# [Work request]
Omitting all images, give the entries that follow again exactly as they read.

++++ Raw data

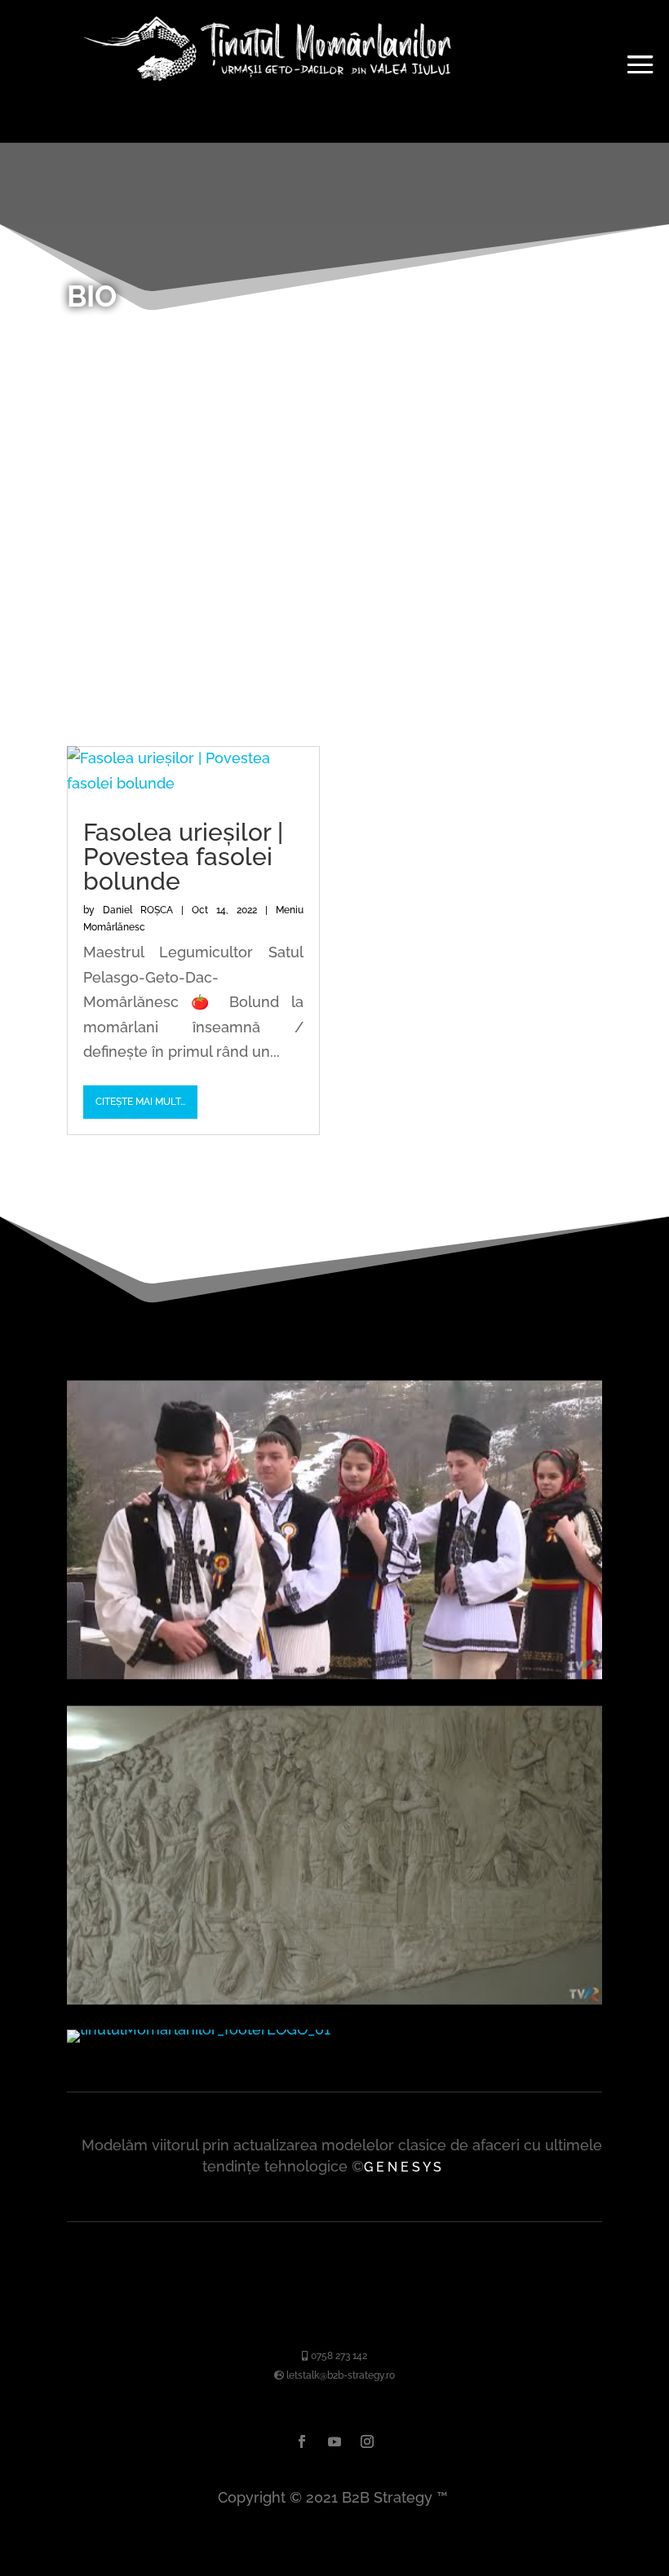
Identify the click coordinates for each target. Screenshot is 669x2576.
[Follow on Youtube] (334, 2441)
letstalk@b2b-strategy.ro (339, 2375)
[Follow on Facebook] (302, 2441)
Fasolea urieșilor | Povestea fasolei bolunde (183, 856)
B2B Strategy (387, 2497)
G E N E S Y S (402, 2167)
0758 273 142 (337, 2356)
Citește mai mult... (140, 1101)
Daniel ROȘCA (138, 910)
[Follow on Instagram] (367, 2441)
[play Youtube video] (334, 1530)
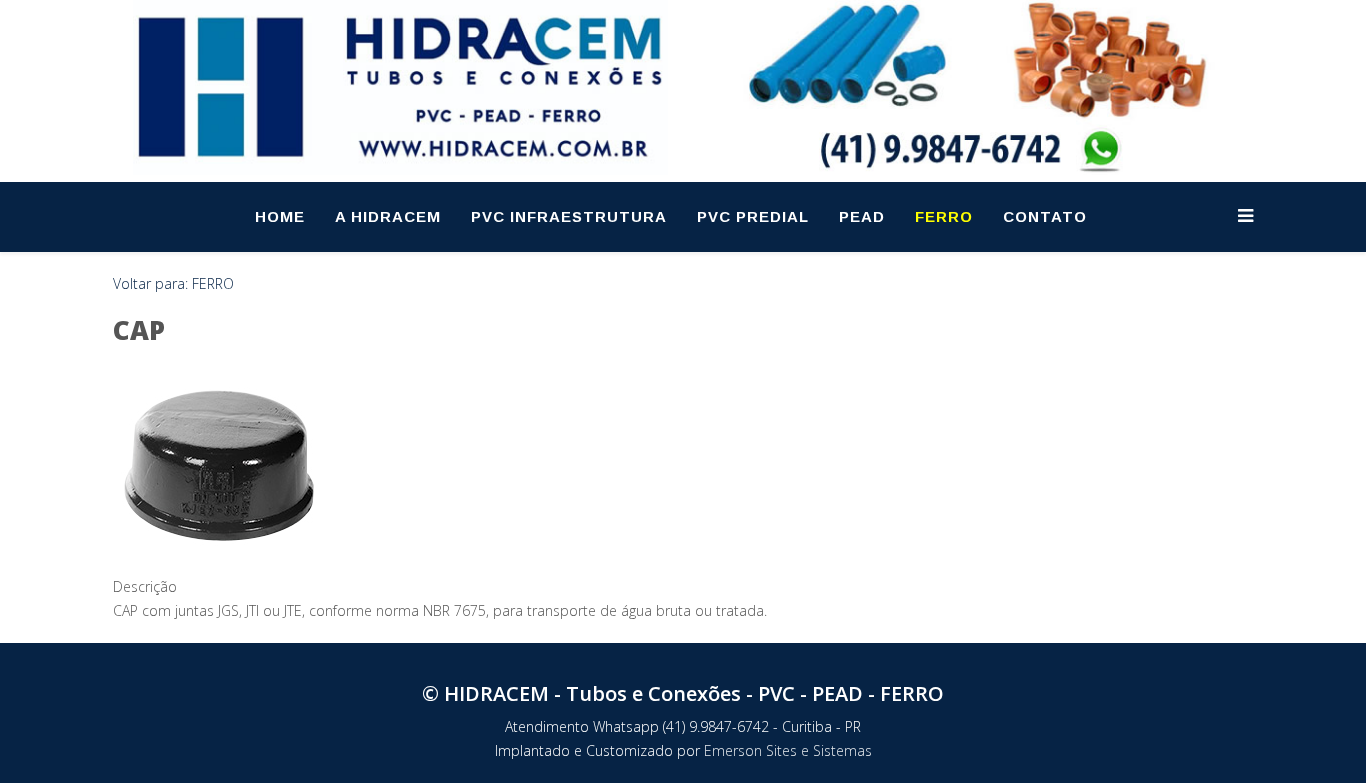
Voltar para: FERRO (173, 283)
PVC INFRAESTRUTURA (569, 216)
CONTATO (1045, 216)
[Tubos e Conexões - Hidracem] (400, 87)
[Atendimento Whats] (985, 85)
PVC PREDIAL (753, 216)
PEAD (862, 216)
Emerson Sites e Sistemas (788, 750)
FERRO (944, 216)
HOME (280, 216)
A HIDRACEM (388, 216)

++++++++

# [Task output]
Identify the click coordinates for each target. Screenshot is 669x2576.
[Follow on Youtube] (334, 2441)
letstalk@b2b-strategy.ro (339, 2375)
[Follow on Facebook] (302, 2441)
Fasolea urieșilor | Povestea fasolei bolunde (183, 856)
B2B Strategy (387, 2497)
G E N E S Y S (402, 2167)
0758 273 142 (337, 2356)
Citește mai mult... (140, 1101)
Daniel ROȘCA (138, 910)
[Follow on Instagram] (367, 2441)
[play Youtube video] (334, 1530)
Voltar para: FERRO (173, 283)
PVC INFRAESTRUTURA (569, 216)
CONTATO (1045, 216)
[Tubos e Conexões - Hidracem] (400, 87)
[Atendimento Whats] (985, 85)
PVC PREDIAL (753, 216)
PEAD (862, 216)
Emerson Sites e Sistemas (788, 750)
FERRO (944, 216)
HOME (280, 216)
A HIDRACEM (388, 216)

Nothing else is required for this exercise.